Concurrent Programming Abstractions Not Designed for use in Combination

Usually concurrent programming is considered hard because low-level abstractions such as threads and locks are used. While NetBeans uses these to a significant extent, it uses also considerably more high-level concepts such as futures, asynchronous tasks, and STM. Now I would argue that it is not necessarily the abstraction level but that various concurrent programming abstractions are used together while they have not been designed for that purpose. While each abstraction in isolation is well tailored for its purpose, and thus reduced the accidental complexity, concurrency often does not remain confined to modules or subsystem and thus the interaction between the abstractions causes significant accidental complexity.

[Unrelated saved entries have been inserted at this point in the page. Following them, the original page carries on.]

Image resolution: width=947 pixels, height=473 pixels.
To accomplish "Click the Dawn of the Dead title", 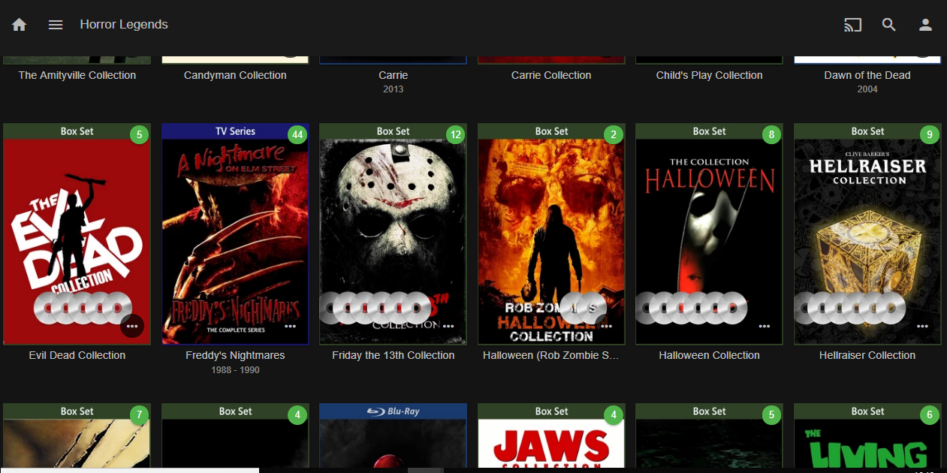I will pyautogui.click(x=867, y=75).
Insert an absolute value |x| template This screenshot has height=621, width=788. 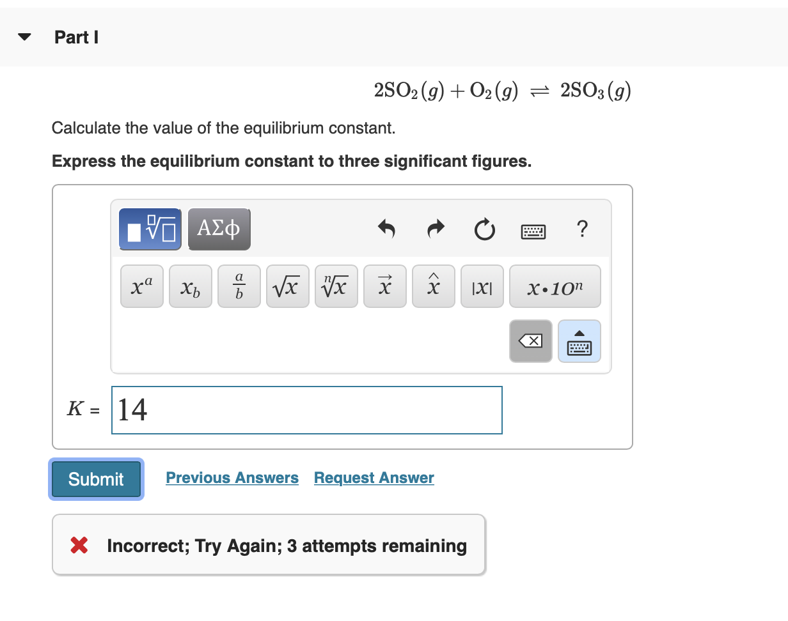click(482, 286)
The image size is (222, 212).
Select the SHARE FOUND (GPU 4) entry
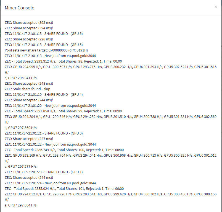pyautogui.click(x=44, y=94)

As far as I am aware, the fewest languages have been designed from the ground up with concurrency in mind, and even fewer languages are designed with the interaction of concurrent programming abstractions in mind. While for instance Java was designed with threads in mind and has the synchronized keyword to facilitate thread-based programming, its memory model and the java.util.concurrent libraries were only added in Java 5. Arguable, Java’s libraries are so low-level that languages such as Clojure and Scala try to close the gap. Clojure was consequently designed from the start concurrent programming in mind. It started out with atoms, agents, and STM to satisfy the different use case for concurrency. However, even so Clojure was design with them from the start, they do not interact well. Atoms are considered low-level and do not regard transactions or agents at all. STM on the other hand accounts for agents by deferring message sends until the end of a transaction to make sure that a transaction can be retried safely. With only these three abstractions, Clojure actually could be considered a fine example. However, these abstractions were apparently not sufficient to cover all use cases equally well and futures and promises as well as CSP in form of the core.async library got added. Unfortunately, the abstractions were not designed to integrate well with the existing ones. Instead, there were merely added and interactions can cause for instance unexpected deadlocks or race conditions (for more details see this paper).

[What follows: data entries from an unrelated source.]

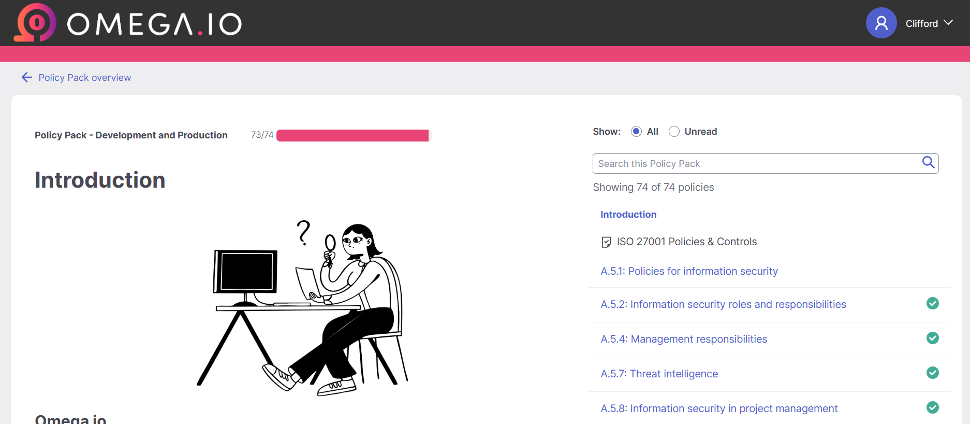Select the Unread radio button

[x=674, y=132]

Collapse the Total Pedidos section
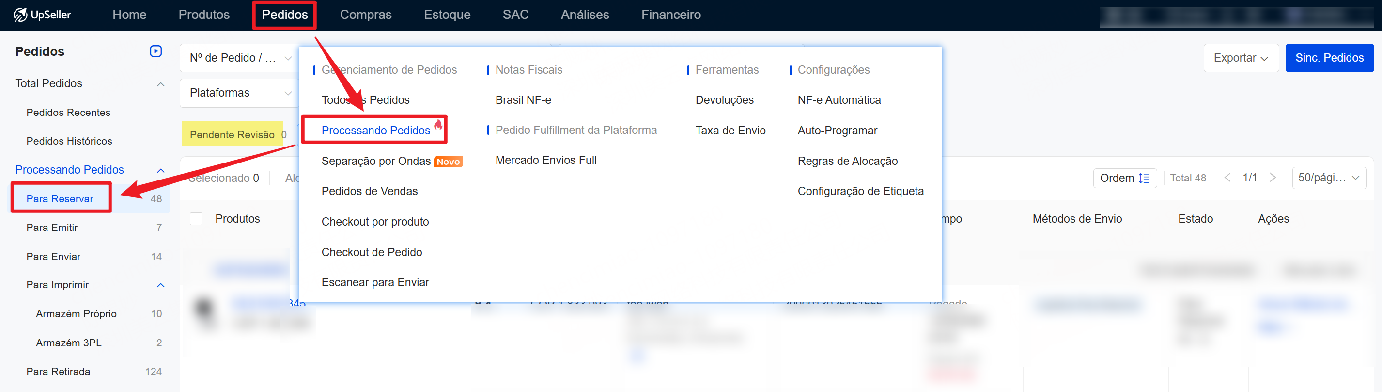[160, 84]
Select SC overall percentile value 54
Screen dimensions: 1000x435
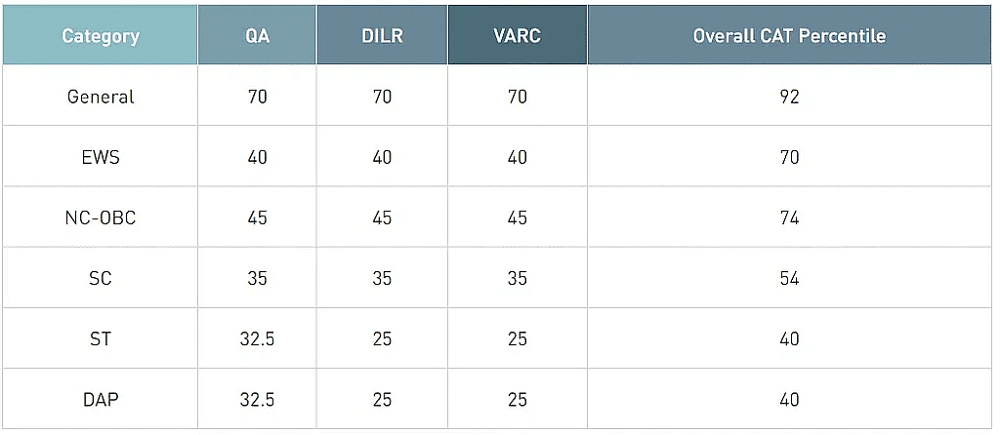pyautogui.click(x=789, y=278)
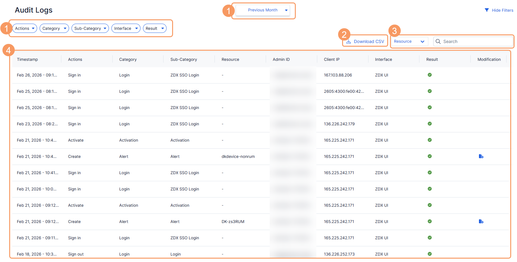517x262 pixels.
Task: Open modification details for DK-zs3RUM alert
Action: click(x=481, y=221)
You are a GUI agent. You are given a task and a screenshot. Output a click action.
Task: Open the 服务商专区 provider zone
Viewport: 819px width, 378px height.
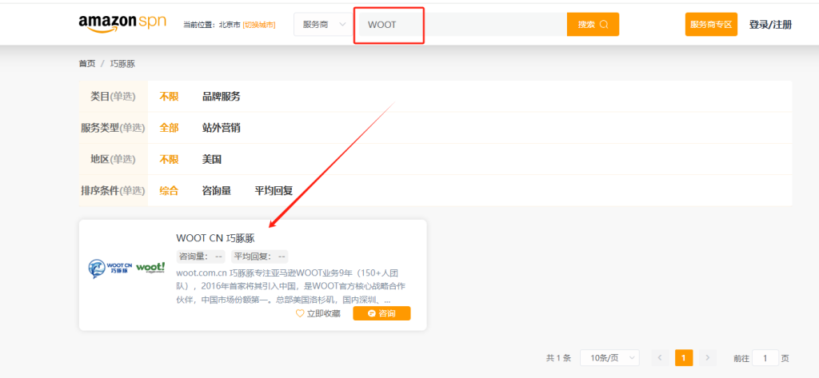click(x=711, y=24)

In order to give a more academic example, which might not be governed by mostly pragmatic concerns, Haskell might be a reasonable candidate. Unfortunately, even in Haskell the notion of adding instead of integrating seems to be the prevalent one. I am not a Haskell expert, but the STM shows the same symptoms Clojure has, however, in a slightly different way. The standard Control.Concurrent package comes for instance with MVar and Chan as abstractions for mutable state and communication channels. But instead of integrating the STM with these, it introduces its own variants TMVar and TChan. It might be performance reasons that led to this situation. However, from the perspective of engineering large applications this can hardly be ideal, because the question of whether these abstractions can be used without problems in the same application remains unanswered.

Conclusion

I think that concurrent programming is hard because the abstractions we use today are not prepared for the job. They are good for one specific task, but they are not easily used in conjunction with each other. Instead, interactions can lead for instance to unexpected race conditions or deadlocks. And just to support the claim that interaction is an issue, it is not just NetBeans that uses are variety of concurrent programming concepts. Eclipse looks similar, and so do MonoDevelop and SharpDevelop. A study in the Scala world suggests also that application developer chose to combine the actor model with other abstractions for instance for performance reasons.

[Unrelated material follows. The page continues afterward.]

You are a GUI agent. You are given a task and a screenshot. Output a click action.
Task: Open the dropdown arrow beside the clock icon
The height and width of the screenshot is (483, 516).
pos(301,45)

So, what’s the solution? I think, we need to design languages and libraries that properly integrate a variety of concurrent programming abstractions. How that should look concretely, I don’t know yet. The work of Joeri De Koster shows how solutions could look like for actor languages, and together with Janwillem Swalens, we are extending this work to a wider set of languages. Personally, I still belief that the ownership-based metaobject protocol is a useful foundation to experiment with various different concurrent programming abstractions on top of one language. But, we will see.